In one of the best music schools in the nation, it is not easy to stand out among hundreds of talented musicians. But with her expertise in both education and performing, senior soprano vocalist Elena Galvan has done just that.
A trumpet correctly scales Wynton Marsalis’ never-ending “Flight of the Bumblebee.” A cellist perfects a wiry vibrato for a quartet performance. A woman’s voice rises above the cluster of instruments, escalating to a heavenly falsetto.
“She just has immense talent,” School of Music Dean Gregory Woodward said. “It’s really unusually advanced and mature for an undergraduate. She is just a little ahead of the curve — exquisitely trained in voice production.”
But along with any kind of talent, an individual must work hard to get the most out of it. It is something Galvan’s father, Michael Galvan, professor of music performance at the college, said has made an impact.
“She works incredibly hard,” he said. “We are lucky as musicians that we get to have as our profession something as inherently enjoyable as music that makes us want to work hard.”
By scheduling extra practice time as if it was a class in her daily schedule, Galvan, a music education and performance double major, brings dedication to a whole new level. But she said she also credits her talent and drive to strong genes, as both her mother and father are musicians and instructors at Ithaca College. Her mother, Janet Galvan, is a choral director, while her father is a clarinet professor. With that kind of background, it is hard to imagine Galvan growing up with another love.
And that passion has paid off, as her list of accolades is voluminous and extends from winning vocal competitions to performing in the Ithaca College Opera Monteverdi’s “Orfeo,” all of which are helping Galvan build her ever-growing résumé.
“A lot of stuff has been happening in the past year that’s getting recognized by the music school,” she said.
Galvan has stood out from others since her early days of performing. She started singing in choirs at the age of 5 and participated in Ithaca Children’s Choir for much of her childhood. Her interest in music education and performance grew from that experience, as she realized that she needed to know how to perform well in order to teach effectively.
“My big theory about vocal music and music education is that if you’re not a good musician or a good performer, how can you teach others to be?” Galvan said.
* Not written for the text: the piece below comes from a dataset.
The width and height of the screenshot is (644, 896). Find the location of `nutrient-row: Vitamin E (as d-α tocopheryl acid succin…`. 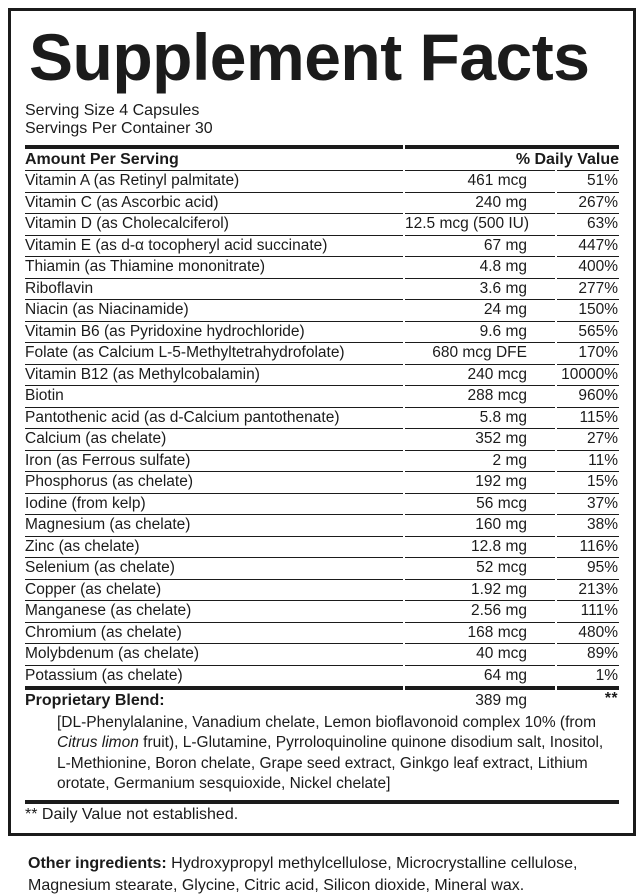

nutrient-row: Vitamin E (as d-α tocopheryl acid succin… is located at coordinates (322, 246).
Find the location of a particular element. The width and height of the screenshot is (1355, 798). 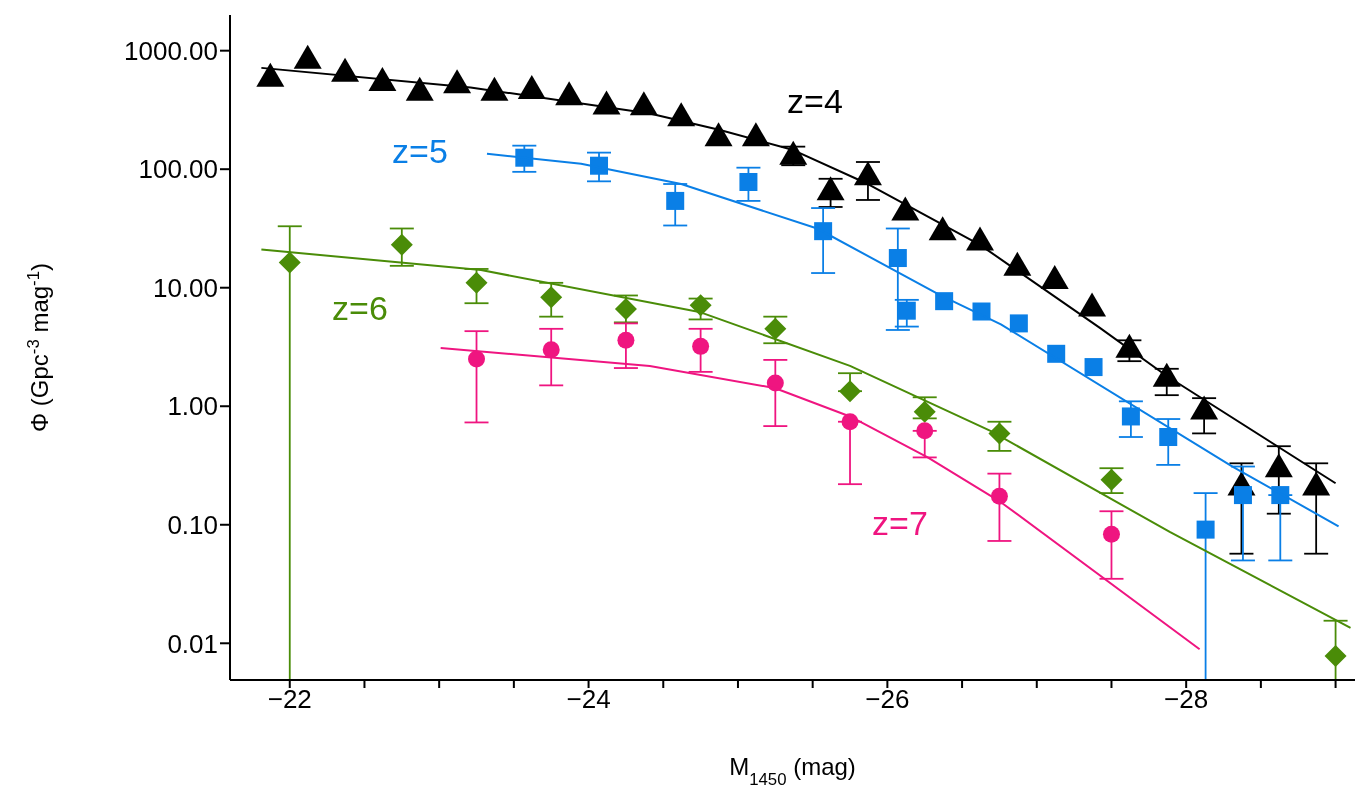

x-tick-label: −24 is located at coordinates (588, 700).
Galvan’s focus on performance reflects that philosophy, and her vocal gift does not hurt either. Her thirst to be an educator is derived from a drive to put education back where she believes it belongs.
“Education is really interesting,” she said. “It’s something that’s not hugely respected all the time — that’s where the world should be focusing.”
Besides music, Galvan has another passion: traveling. She said through traveling, she is able to extend her knowledge of music.
“I love going to other countries,” she said. “The thing about music that I love so much is that it’s so intertwined. It’s a universal language, and that’s why I love traveling.”
Galvan received exposure to music at a young age when she started traveling to countries including Greece, Germany and Italy. During summers, Galvan was able to sit in on workshops and meet musicians of European conservatories.
Galvan has traveled to and lived in different places all over the world. Last summer, she stayed in a tiny town in Italy, where the only language spoken was Italian. By living in places like that instead of commercialized and tourist-laden, big European cities, Galvan has grown an appreciation for cultures far beyond the borders of Ithaca. It is something her mother appreciates too.
“All of these experiences help prepare her for new and different situations in life,” her mother said.
It is just another part of Galvan who hopes to bring all of those musical aspects of her life to graduate school after graduation.
“I’m going to work somewhere hopefully music-related or a vocal studio while I’m applying to grad school for opera performance,” she said. “That’s as far as I’m looking right now.”